It was in the past ten to fifteen years or so, when the world situation began to change around me, that I acutely became aware of a disconnect. I saw people killing and being killed in the name of religion; I found a growing sentiment of 'my religion is the best; the rest are all hogwash'. I watched with horror religious observances taking such precedence in people's lives that they oftentimes forgot, or started ignoring, the basic, fundamental qualities that make us human, including logic and reason. I was shocked and amazed to see the so-called religious leaders tout faith as the panacea to all problems, when clearly blind, unreasoning faith was inciting more hatred and mindless violence in many parts of the world.

I thought, "This cannot be right! If there is a God who cares, this is not the kind of madness that should be pervading mankind!" It shook the foundations of my beliefs, and I started deconstructing religion with cold, hard logic. Soon it all came away unravelled to me; I found that religion had nothing to do with a higher power or divinity. Instead, it was fraught with the basest human inequities, craze for power, greed, lust, subjugation through fear and guilt. The rest was all myths built by humans around this core to give it a lasting aura of respectability and prestige. And this was not unique to any particular religion; all of them, Hinduism, Judeo-Christianity, Islam, even lesser-known religions of the world, were full of hypocrisy and glaring inconsistencies. I came to understand that morality and ethics, in order to be viable guidelines for a way of life, did not really need the crutches of religion and observances; on their own, they could survive as eminently sound, logical and reasonable practices to build a life around. It did not take me long thereafter, to renounce any contact with organized religions. It must have pained my parents; but they were gracious enough to leave me to my thoughts, rather than try to impose theirs on mine.

More and more I look at the world today, atrocities fomented (and sanctioned) by the religions and committed by the religious zealots come to the fore. To find nothing wrong with religion is living in a state of active denial, a practice many of the so-called 'religious moderates' indulge in - and that includes my parents. They feel that people who incite violence and hatred in the name of religion are not the truly religious; the truly religious would focus on the messages of peace, non-violence, brotherhood, love and duty, central to most religions. Note that these lofty ideals are occasionally embraced by the religions when it suits their purpose. And to think that those ideals represent the whole idea of religious practices is, at best, delusional thinking.

## Information shown
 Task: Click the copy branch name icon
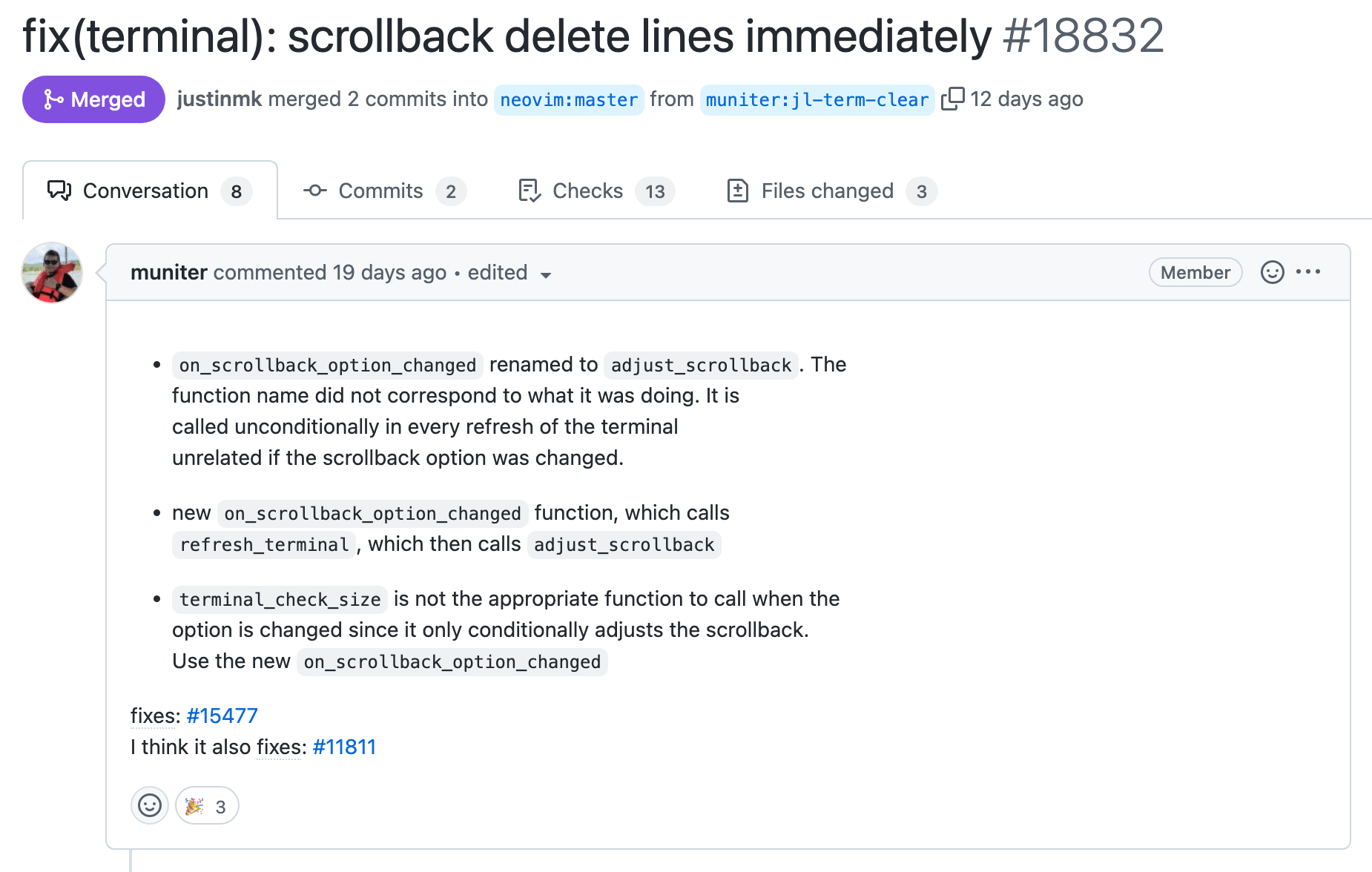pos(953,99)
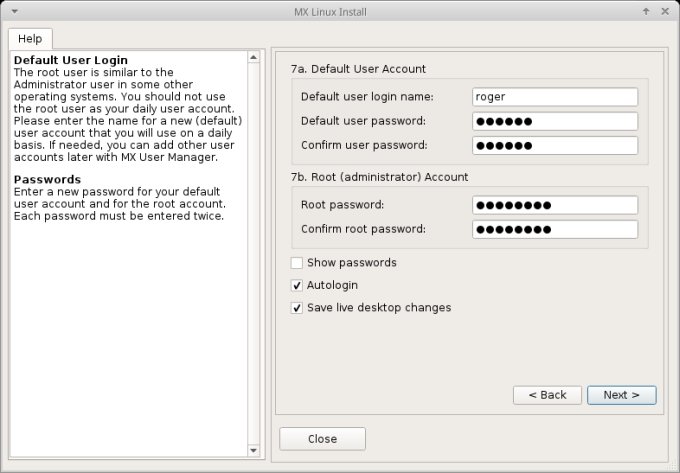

--

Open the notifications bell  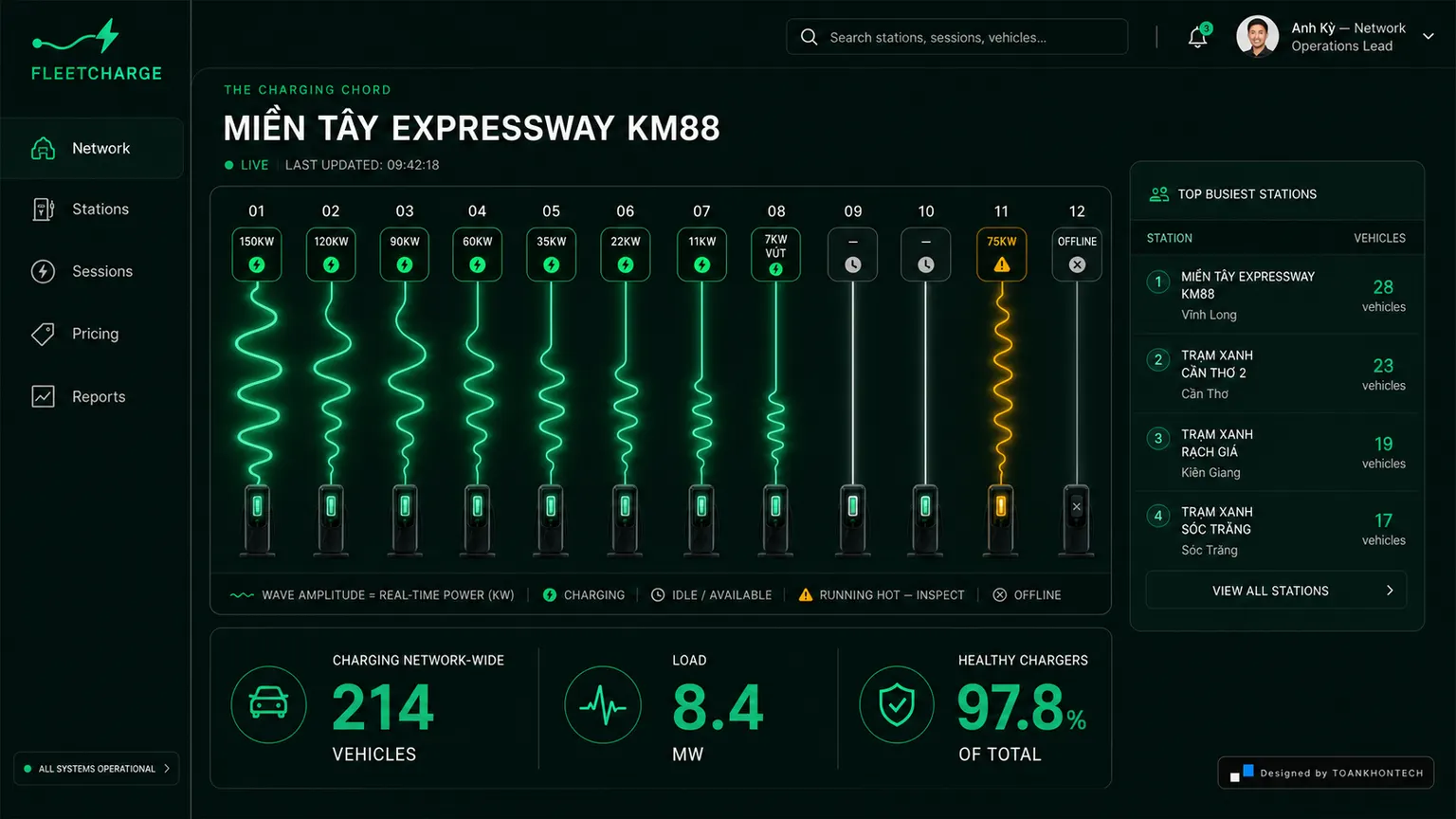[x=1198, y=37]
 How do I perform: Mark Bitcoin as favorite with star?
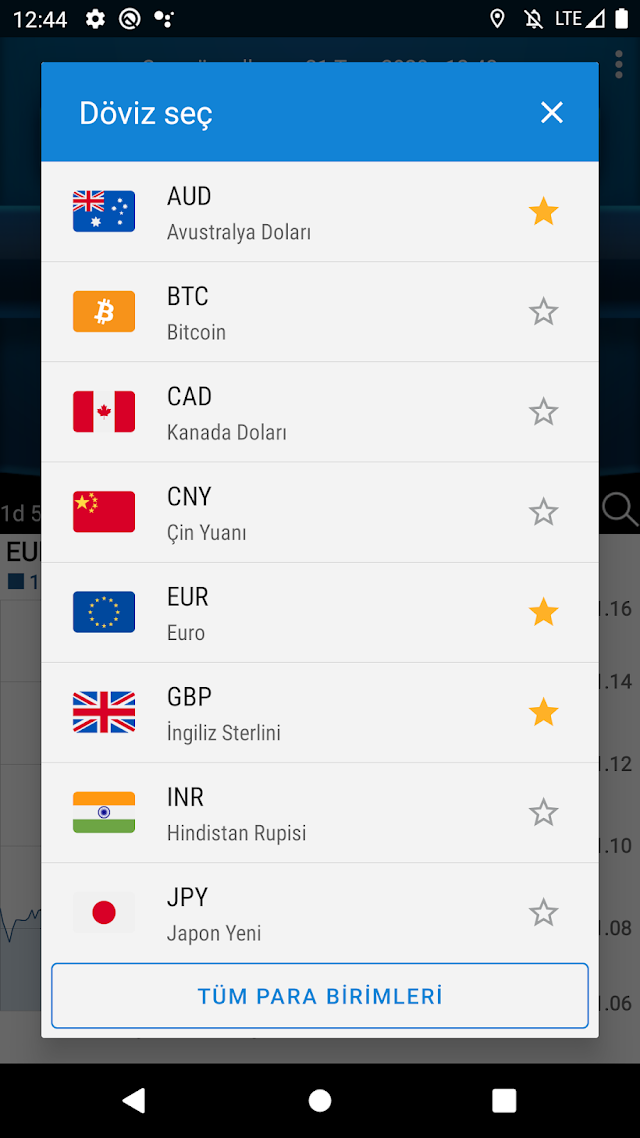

--

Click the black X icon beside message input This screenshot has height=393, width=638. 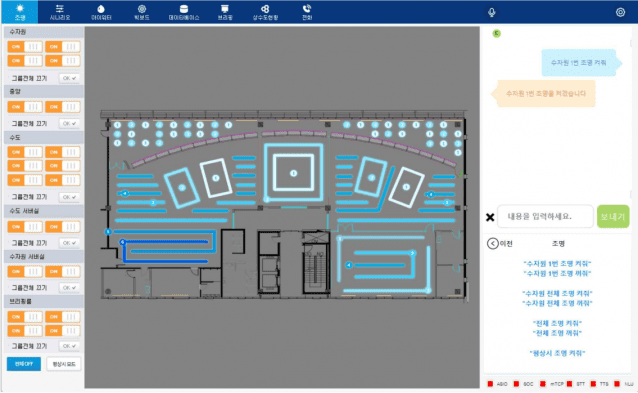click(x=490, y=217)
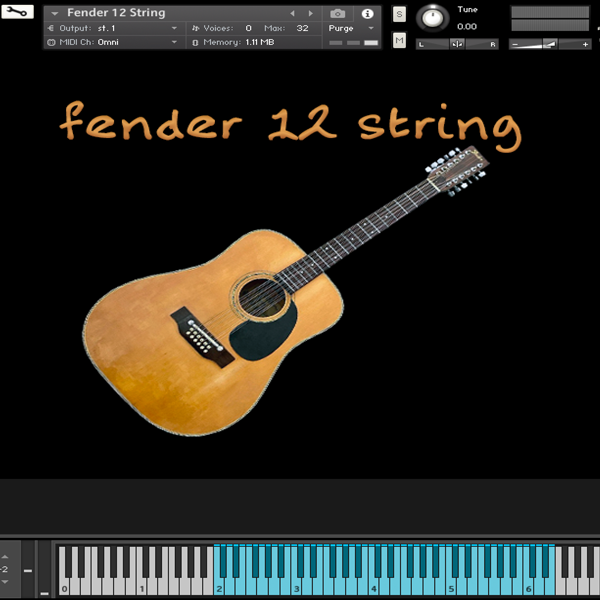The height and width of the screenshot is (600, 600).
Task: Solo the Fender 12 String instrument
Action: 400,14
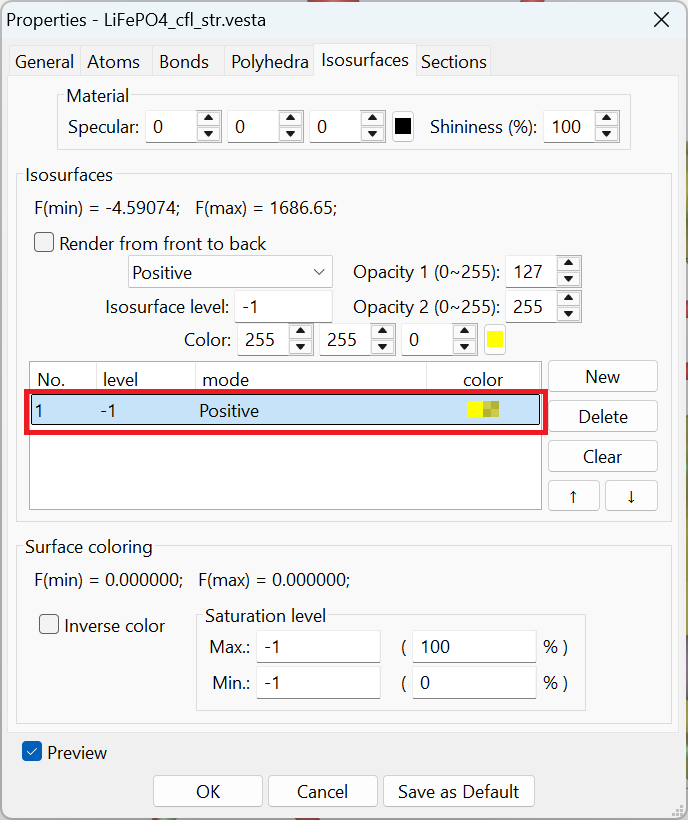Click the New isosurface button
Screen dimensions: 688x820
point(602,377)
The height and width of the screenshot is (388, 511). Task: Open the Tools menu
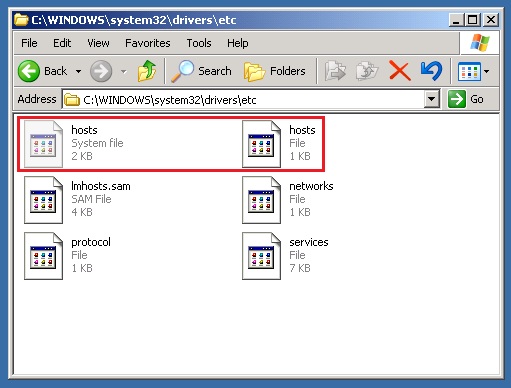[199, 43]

## Problems to solve
a) Decide whether each statement agrees with the passage on religion, answering yes or no and quoting the words that settle it: (i) After the writer renounced organized religion, the writer's parents tried to impose their own beliefs. (ii) The writer found hypocrisy and inconsistency only in lesser-known religions. (iii) The writer counts the parents among the "religious moderates."
b) Carry the passage on religion forward from its final sentence, in the same first-person voice, for one or two paragraphs.

## Set of answers
a)
(i) No: "they were gracious enough to leave me to my thoughts, rather than try to impose theirs on mine."
(ii) No: "all of them, Hinduism, Judeo-Christianity, Islam, even lesser-known religions of the world, were full of hypocrisy and glaring inconsistencies."
(iii) Yes: "a practice many of the so-called 'religious moderates' indulge in - and that includes my parents."

b)
I am often asked by friends and family why I choose to denounce religion so stridently, why I can't simply ignore the perversions of religion, and let everyone choose what they want to believe in - even if I don't believe in religion or any god. I found out long ago that I cannot change anybody else, except myself. But I am a scientist, and I deal with evidence. There is no evidence for existence of a god, any god, but there is plenty of evidence that the responsibility for much of the plight of human beings in today's world devolves directly on religious belief and blind adherence to dogma. That is the core problem. Religion cannot submit itself to logical enquiry; it demands blind acceptance, 'faith' and unthinking acquiescence to utterly ridiculous, often outdated, and superstitious belief systems.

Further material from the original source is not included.